Elle virevolte, questionne et n’attend pas les réponses, disparaît. J’ai abandonné l’uniforme, pour savoir si je suis aussi aimable en tenue civile. Un pinson de compagnie: elle est mignonne cette Aurélie, future petite belle-sœur et autant m’en faire une alliée. J’aurai l’air moins perdu en si belle compagnie et Laure se réjouira de me savoir avec sa sœur et confidente. Laure est sortie avec des amis, c’est conforme à mes souhaits. Elle va me tendre les bras, me sauter au cou devant tout le monde. Si nous réussissons à nous isoler, peut-être, ses règles passées, peut-être…

- Allo, on y va? Tu rêvais? Tu es vraiment amoureux!

Un coup de peigne, un peu de fard, une robe à la taille marquée, une touche de je ne sais quoi, un coup de baguette magique: Aurélie est transformée, resplendissante. Elle me tire à la modeste 4L, s’y installe et éclate de rire sans raison. En route.

Un trou dans la chaussée, la porte de la boîte à gants saute.

- C’est quoi cette petite boîte à ruban? Un cadeau pour Laure? Oh! Une bague de fiançailles? Dis, c’est sérieux, tu es amoureux de ma sœur? Quelle chance elle a! Elle était tellement impatiente de savoir. Dis, c’est ça, une bague? Elle va être contente!

- C’est un bijou de famille, ma mère le tient de sa mère qui le tenait de sa propre mère. C’est une alliance toute simple, elle a surtout une valeur sentimentale. Si Laure n’a pas changé d’avis, elle sera le signe de notre amour.

- Pose-toi sur ce parking. Dis, tu veux bien que je te donne le bras? Si mes copines me voient avec toi, elles vont « criser de jalousie ». Juste pour du beurre, tu comprends.

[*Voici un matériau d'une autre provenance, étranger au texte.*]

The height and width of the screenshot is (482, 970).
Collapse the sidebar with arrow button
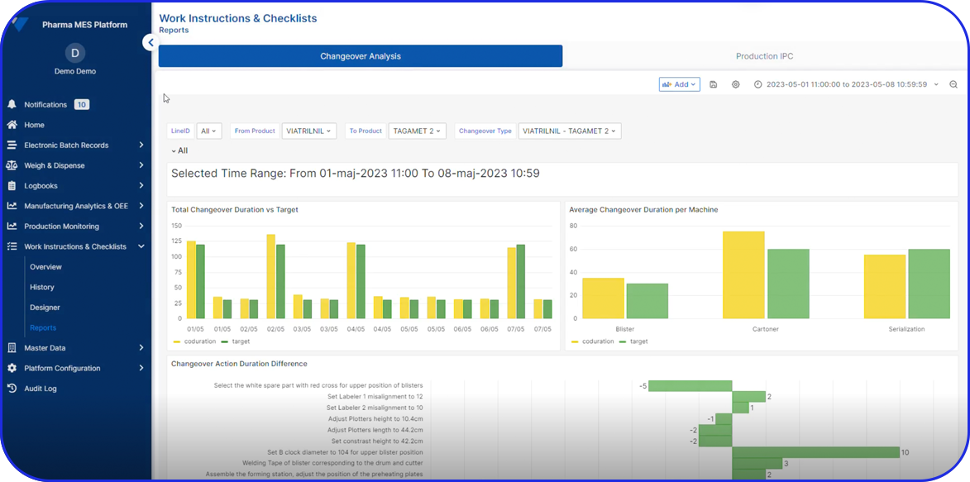[x=150, y=42]
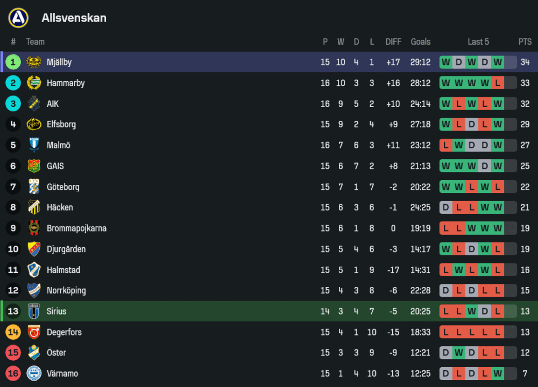Open the Göteborg team link
The image size is (538, 387).
click(x=63, y=187)
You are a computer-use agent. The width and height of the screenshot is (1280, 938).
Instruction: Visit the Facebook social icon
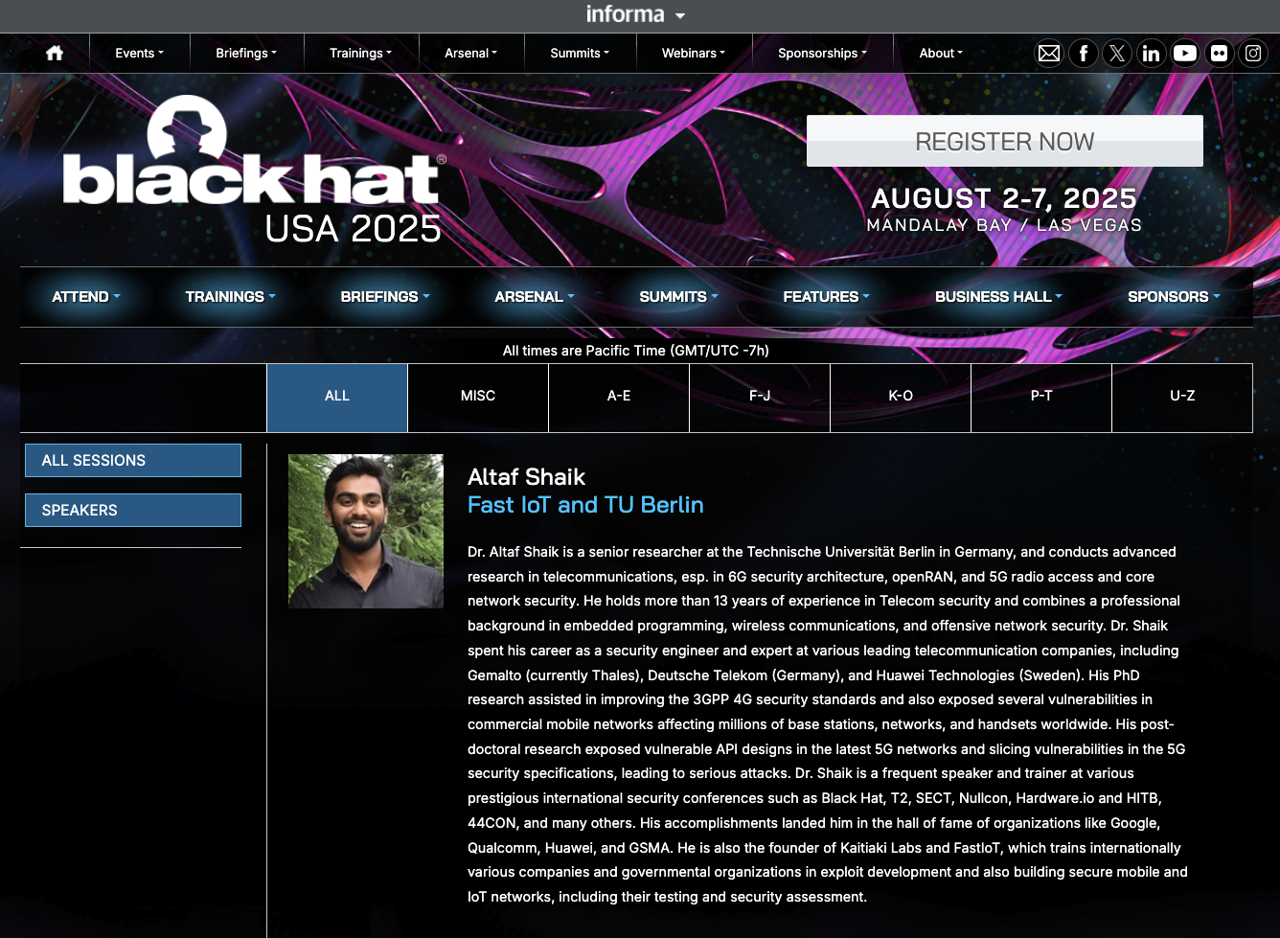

A trente mètres devant, un couple sort de l’arrière d’une 309 en stationnement. Ils se rejoignent sur le bord de la route et s’embrassent avec fièvre. Aurélie descend, fait

- Oh! Ah! Non! Si j’avais su, je ne serais pas venue ici. Partons.

Elle tend l’index vers les deux amoureux, porte une main à la bouche et se tourne vers moi. Je regarde, n’en crois pas mes yeux: devant moi, à quelques pas, la fille plongée dans un baiser profond, c’est Laure. Aurélie accourt vers moi, je reste planté à hauteur de ma portière.

- Excuse-moi. C’est Emilie qui est venue la chercher, elles devaient faire une sortie entre filles du même âge! C’était juste pour m’éliminer. Que fait-elle avec ce Raymond? Elle m’avait juré que c’était fini. Depuis trois semaines elle a répété Adrien ceci, Adrien cela, je l’aime, je suis folle de lui, Adrien, Adrien. Veux-tu que j’aille les séparer. Oh! L’idiote.

Pourquoi idiote? Elle s’est ravisée et n’a pas eu le temps de m’en avertir. J’ai fait 150 kilomètres en cherchant la façon la plus élégante de lui dire que j’étais amoureux, que j’acceptais définitivement d’être son fiancé. Je voulais la présenter à mes parents. Nous allions fixer la date de nos fiançailles officielles. Elle a changé d’idée, a choisi un autre homme, c’est son droit. Mes illusions viennent de s’envoler. Je ne suis pas fâché, mais soulagé d’avoir découvert aussi vite et aussi simplement ce qui saute aux yeux. On ne conduit pas une voiture depuis la banquette arrière, on n’embrasse pas un homme qu’on n’aime pas comme elle le fait sous mes yeux. Sans parler, nous nous sommes tout dit. Pas besoin de circonlocutions pour décrire la situation. Si j’avais quelque chose à lui reprocher, ce serait d’avoir joué à l’incendiaire sans avoir prévu l’intervention des pompiers. Elle m’a allumé, je brûle et elle va éteindre l’incendie chez ce Raymond! Bof! En me donnant un peu de mal, je trouverai une solution. Je devrais la remercier d’avoir mis le problème en évidence. Aurélie est plus désolée que moi. Je la retiens, j’offre mon bras comme promis pour épater ses copines.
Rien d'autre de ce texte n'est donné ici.